* _Text block_:
+++

By Robert Beck
I have a fondness for roads that diverge in a wood. Going where things are done differently, or where different things are done, opens your eyes and mind. Painting in places I’ve never been before helps me grow. Knitty City, on 79th between Amsterdam and Broadway, would normally be off-trail for me, shopping-wise, but the color and movement were a challenge worth trying to meet.
A camera would capture the exacting detail, but I was after the feeling I got from being there, which was a touch chaotic. The subject offered no good place to start, so I began with the hope that I could fix whatever I did somewhere along the way. Wade in and see what I get.
The store’s modest disarray points toward its focus on being a gathering place and resource for the knitting community rather than a merchandising star. The crocheted tree-cozy out front is indicative of that kinship: a memorial to the founder, Pearl. I’m surprised the American Folk Art Museum hasn’t come for it.
Even I could tell the store has an impressive selection of yarn. I heard customers comment on it as they passed me coming and going. There are quite a few books, too, and tables in the back of the room where people work on their latest projects. What there isn’t much of is space to maneuver.

+++

Extracted data entries:
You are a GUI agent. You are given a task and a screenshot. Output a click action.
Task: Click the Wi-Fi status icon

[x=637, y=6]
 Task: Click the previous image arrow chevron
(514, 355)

+++

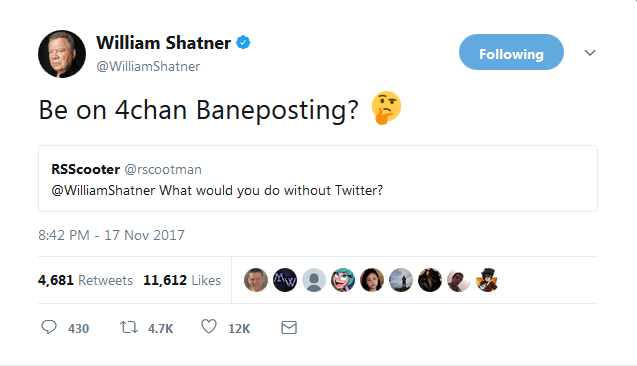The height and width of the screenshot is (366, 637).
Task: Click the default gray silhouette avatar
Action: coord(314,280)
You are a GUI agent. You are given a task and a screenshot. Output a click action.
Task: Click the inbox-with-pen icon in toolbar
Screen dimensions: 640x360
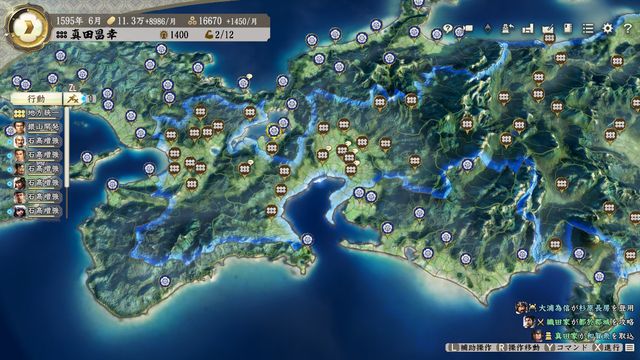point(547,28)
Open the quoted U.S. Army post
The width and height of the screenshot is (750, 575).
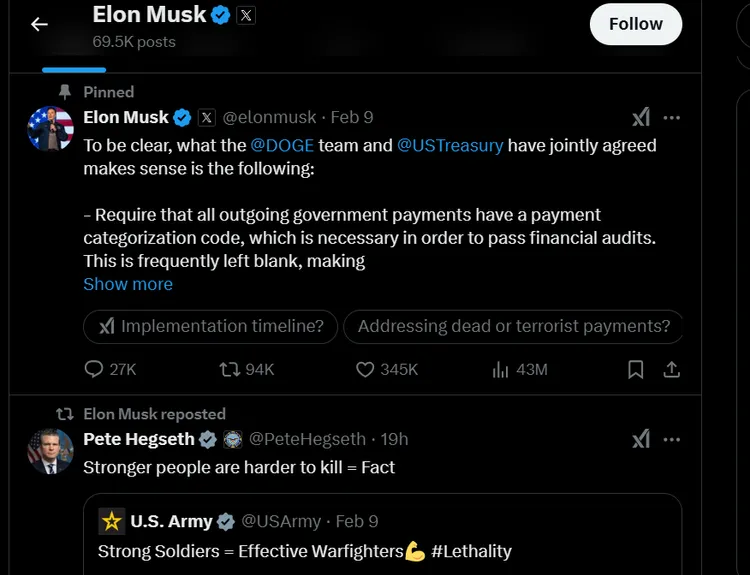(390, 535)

+++

* _To be done_: Reproduce word for word the passage of the Knitty City essay that begins with "The store’s modest" and ends with "space to maneuver.". Rely only on the Knitty City essay, not on the entries.

* _Right answer_:
The store’s modest disarray points toward its focus on being a gathering place and resource for the knitting community rather than a merchandising star. The crocheted tree-cozy out front is indicative of that kinship: a memorial to the founder, Pearl. I’m surprised the American Folk Art Museum hasn’t come for it.
Even I could tell the store has an impressive selection of yarn. I heard customers comment on it as they passed me coming and going. There are quite a few books, too, and tables in the back of the room where people work on their latest projects. What there isn’t much of is space to maneuver.